**YOUR ASSIGNMENT:** Images in the data are to be skipped, while every line is restated exactly as written.

**DATA FOR REVIEW:**
"""
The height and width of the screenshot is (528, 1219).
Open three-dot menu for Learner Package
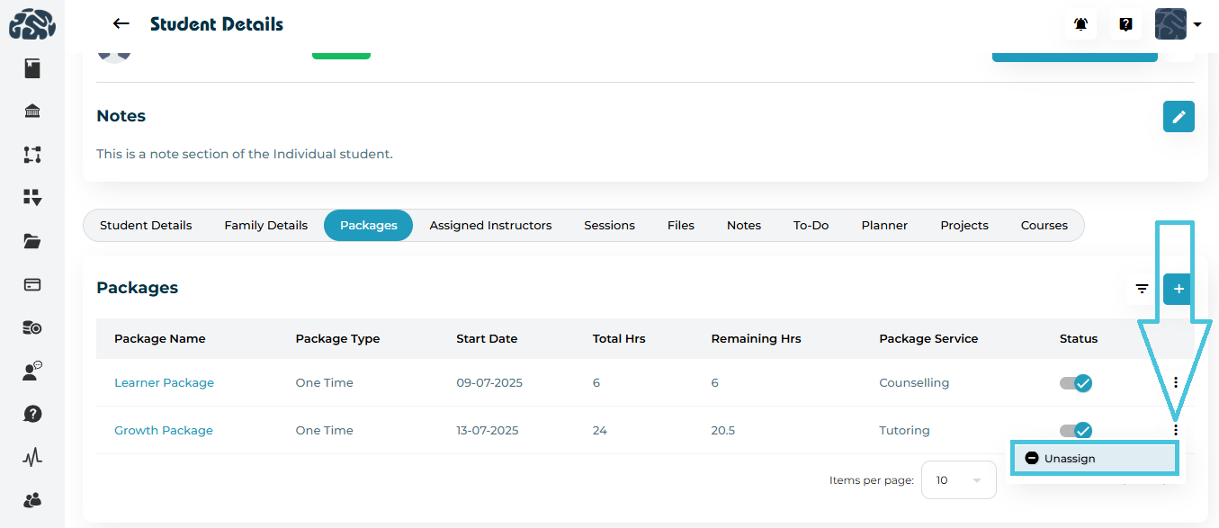click(1175, 383)
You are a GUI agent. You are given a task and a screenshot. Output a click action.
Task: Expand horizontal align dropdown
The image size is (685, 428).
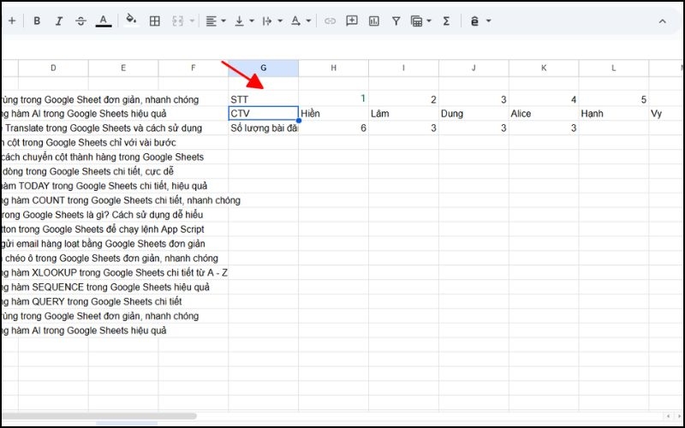click(x=216, y=21)
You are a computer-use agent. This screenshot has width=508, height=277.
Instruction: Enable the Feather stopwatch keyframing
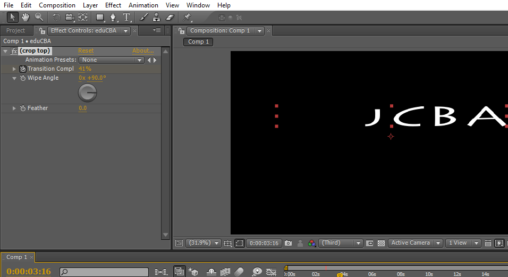pos(23,108)
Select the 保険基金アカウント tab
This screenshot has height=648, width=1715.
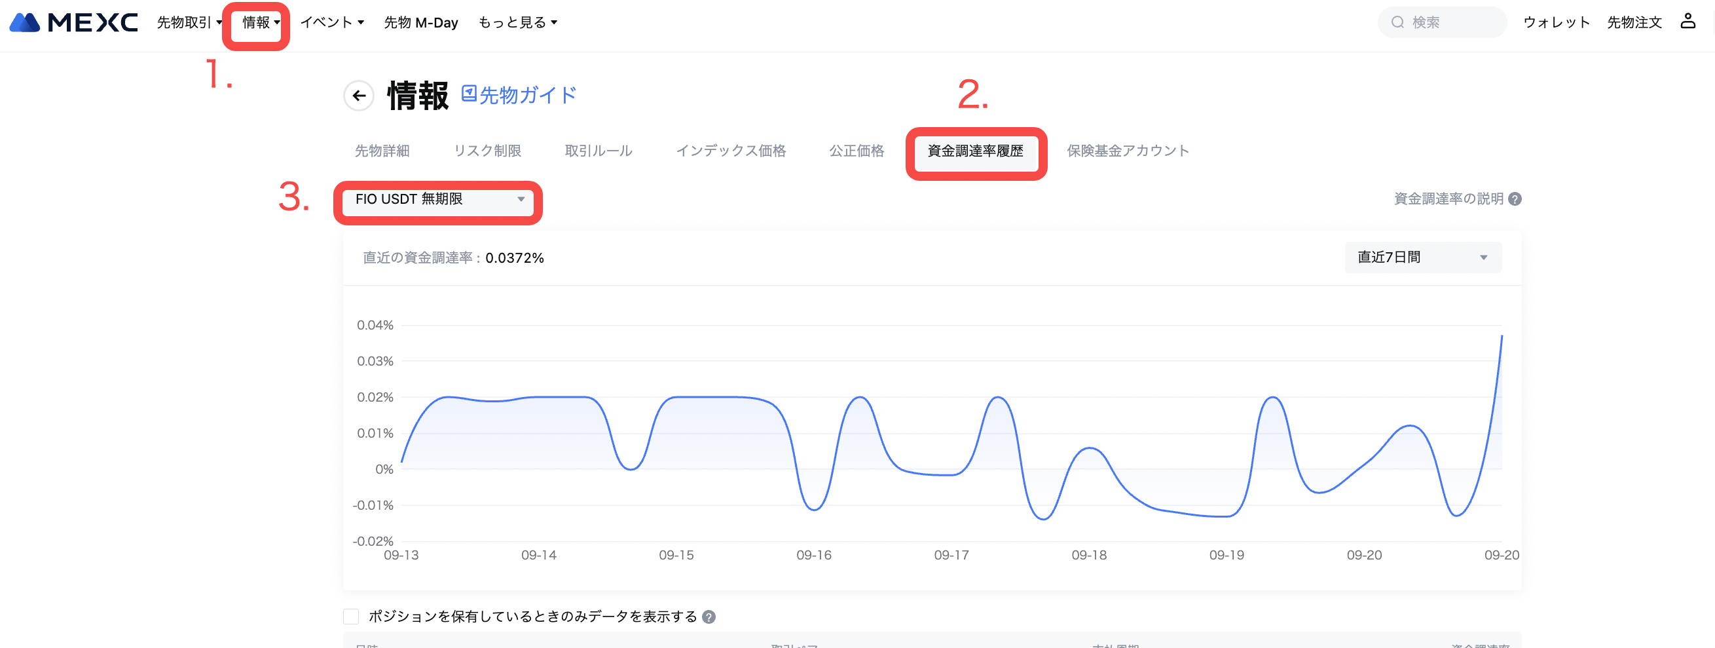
"""
**RESULT:**
The height and width of the screenshot is (528, 1219).
Open three-dot menu for Learner Package
click(1175, 383)
You are a GUI agent. You are given a task and a screenshot. Output a click action.
Task: Expand horizontal align dropdown
The image size is (685, 428).
click(x=216, y=21)
You are a computer-use agent. This screenshot has width=508, height=277.
Instruction: Enable the Feather stopwatch keyframing
pos(23,108)
Select the 保険基金アカウント tab
This screenshot has height=648, width=1715.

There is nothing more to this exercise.